The C-suite disconnect
Nearly all (99%) of C-suite executives are planning further GenAI investments over the next two years, with 67% of CEOs planning significant commitments.
In parallel, 95% of CIOs and chief technology officers (CTOs) report that GenAI has already driven, or will drive, greater cybersecurity investments, with organisations ranking improved security as one of the top three business benefits realised from GenAI deployment in the last 12 months.
Yet, even with this optimism, there is a notable disconnect between strategic ambitions and operational execution with nearly half of CISOs (45%) expressing negative sentiments toward GenAI adoption.
More than half (54%) of CISOs say internal guidelines or policies on GenAI responsibility are unclear, yet only 20% of CEOs share the same concern – revealing a stark gap in executive alignment.
Despite feeling cautious about the deployment of GenAI, security teams still acknowledge its business value. In fact, 81% of senior IT security leaders with negative sentiments still agree GenAI will boost efficiency and impact the bottom-line.
Organisational operations not ready for GenAI
The research further reveals a critical gap between leadership’s vision and the capabilities of their teams.
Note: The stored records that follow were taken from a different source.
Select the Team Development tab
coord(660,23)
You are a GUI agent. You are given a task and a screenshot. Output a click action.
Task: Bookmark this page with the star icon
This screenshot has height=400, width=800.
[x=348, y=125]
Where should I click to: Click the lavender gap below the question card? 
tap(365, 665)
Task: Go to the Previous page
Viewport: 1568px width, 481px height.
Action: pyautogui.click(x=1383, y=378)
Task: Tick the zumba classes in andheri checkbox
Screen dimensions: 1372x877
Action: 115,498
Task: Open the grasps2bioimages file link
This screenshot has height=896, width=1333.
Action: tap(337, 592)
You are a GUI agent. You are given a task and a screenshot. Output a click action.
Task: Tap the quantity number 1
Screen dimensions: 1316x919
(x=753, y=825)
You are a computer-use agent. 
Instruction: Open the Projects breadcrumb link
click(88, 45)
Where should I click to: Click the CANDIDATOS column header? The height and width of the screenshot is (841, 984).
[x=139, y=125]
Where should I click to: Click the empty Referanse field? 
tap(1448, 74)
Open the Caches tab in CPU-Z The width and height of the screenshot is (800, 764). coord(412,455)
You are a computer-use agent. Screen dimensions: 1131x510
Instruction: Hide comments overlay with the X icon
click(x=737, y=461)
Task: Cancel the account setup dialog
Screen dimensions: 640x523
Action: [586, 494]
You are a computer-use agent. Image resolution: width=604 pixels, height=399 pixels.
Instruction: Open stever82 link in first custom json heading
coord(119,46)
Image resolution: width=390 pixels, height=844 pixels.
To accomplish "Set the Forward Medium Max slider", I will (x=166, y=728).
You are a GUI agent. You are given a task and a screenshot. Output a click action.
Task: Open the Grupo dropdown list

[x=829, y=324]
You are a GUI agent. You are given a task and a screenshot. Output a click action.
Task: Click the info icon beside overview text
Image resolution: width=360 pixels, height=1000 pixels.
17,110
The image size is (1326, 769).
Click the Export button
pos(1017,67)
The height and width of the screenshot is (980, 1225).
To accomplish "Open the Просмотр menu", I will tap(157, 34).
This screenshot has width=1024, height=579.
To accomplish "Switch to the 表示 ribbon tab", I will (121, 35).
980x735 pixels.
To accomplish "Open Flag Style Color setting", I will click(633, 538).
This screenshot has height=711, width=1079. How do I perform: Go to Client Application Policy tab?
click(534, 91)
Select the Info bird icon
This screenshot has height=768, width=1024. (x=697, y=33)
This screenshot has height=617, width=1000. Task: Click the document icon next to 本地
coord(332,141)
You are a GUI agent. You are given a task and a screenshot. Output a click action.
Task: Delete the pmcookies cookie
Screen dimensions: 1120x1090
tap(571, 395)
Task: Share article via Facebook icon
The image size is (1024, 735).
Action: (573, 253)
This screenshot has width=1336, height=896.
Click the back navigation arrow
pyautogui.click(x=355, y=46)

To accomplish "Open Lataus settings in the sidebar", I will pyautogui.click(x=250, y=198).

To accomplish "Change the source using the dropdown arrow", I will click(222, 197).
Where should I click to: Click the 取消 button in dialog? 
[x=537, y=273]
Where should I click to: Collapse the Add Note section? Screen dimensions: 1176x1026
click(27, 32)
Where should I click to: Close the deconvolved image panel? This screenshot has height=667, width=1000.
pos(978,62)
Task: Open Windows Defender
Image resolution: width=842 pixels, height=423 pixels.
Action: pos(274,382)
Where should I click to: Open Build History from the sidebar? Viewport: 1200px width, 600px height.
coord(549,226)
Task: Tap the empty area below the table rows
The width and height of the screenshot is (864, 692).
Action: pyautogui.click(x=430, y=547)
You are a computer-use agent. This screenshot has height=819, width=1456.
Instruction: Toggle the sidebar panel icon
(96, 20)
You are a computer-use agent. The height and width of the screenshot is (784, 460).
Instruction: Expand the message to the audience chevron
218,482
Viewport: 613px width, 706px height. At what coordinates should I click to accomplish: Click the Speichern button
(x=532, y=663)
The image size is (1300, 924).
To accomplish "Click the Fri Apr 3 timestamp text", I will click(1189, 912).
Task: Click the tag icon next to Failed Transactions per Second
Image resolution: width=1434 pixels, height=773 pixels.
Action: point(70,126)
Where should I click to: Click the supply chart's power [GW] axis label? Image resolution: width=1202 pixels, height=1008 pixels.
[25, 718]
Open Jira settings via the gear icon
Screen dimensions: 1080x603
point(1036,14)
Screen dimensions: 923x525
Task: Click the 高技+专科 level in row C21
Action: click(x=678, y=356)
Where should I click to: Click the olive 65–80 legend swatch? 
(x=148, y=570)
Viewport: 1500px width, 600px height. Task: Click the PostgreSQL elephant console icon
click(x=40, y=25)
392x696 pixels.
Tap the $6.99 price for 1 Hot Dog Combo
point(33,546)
While 97% of CISOs identify as decision-makers on GenAI, 69% acknowledge that their teams lack the necessary skills to work with the technology.
In addition, only 38% of CISOs say their GenAI and cybersecurity strategies are aligned compared to 51% of CEOs.
Adding to the complexity, 72% of organisations surveyed still lack a formal GenAI usage policy and just 24% of CISOs strongly agree that their organisation has a robust framework for balancing risk with value creation.
Legacy tech limits GenAI adoption
Beyond internal misalignment, 88% of security leaders said legacy infrastructure is greatly affecting business agility and GenAI readiness, with modernising IoT, 5G and edge computing identified as essential for future progress.
To navigate these obstacles, 64% of CISOs are prioritizing co-innovation with strategic IT partners rather than relying on standalone AI solutions. Notably, security leaders’ top criteria when assessing GenAI technology partners is end-to-end GenAI service offerings.
“As organisations accelerate GenAI adoption, cybersecurity must be embedded from the outset to reinforce resilience. While CEOs champion innovation, ensuring seamless collaboration between cybersecurity and business strategy is critical to mitigating emerging risks,” says Sheetal Mehta, senior vice-president and global head of cybersecurity at NTT Data.
“A secure and scalable approach to GenAI requires proactive alignment, modern infrastructure and trusted co-innovation to protect enterprises from emerging threats while unlocking AI’s full potential.”
Craig Robinson, research vice-president: security services at IDC, adds: “Collaboration is highly valued by line-of-business leaders in their relationships with CISOs. However, disconnects remain, with gaps between the organisation’s desired risk posture and its current cybersecurity capabilities.
“While the use of GenAI clearly provides benefits to the enterprise, CISOs and Global Risk and Compliance leaders struggle to communicate the need for proper governance and guardrails, making alignment with business leaders essential for implementation.”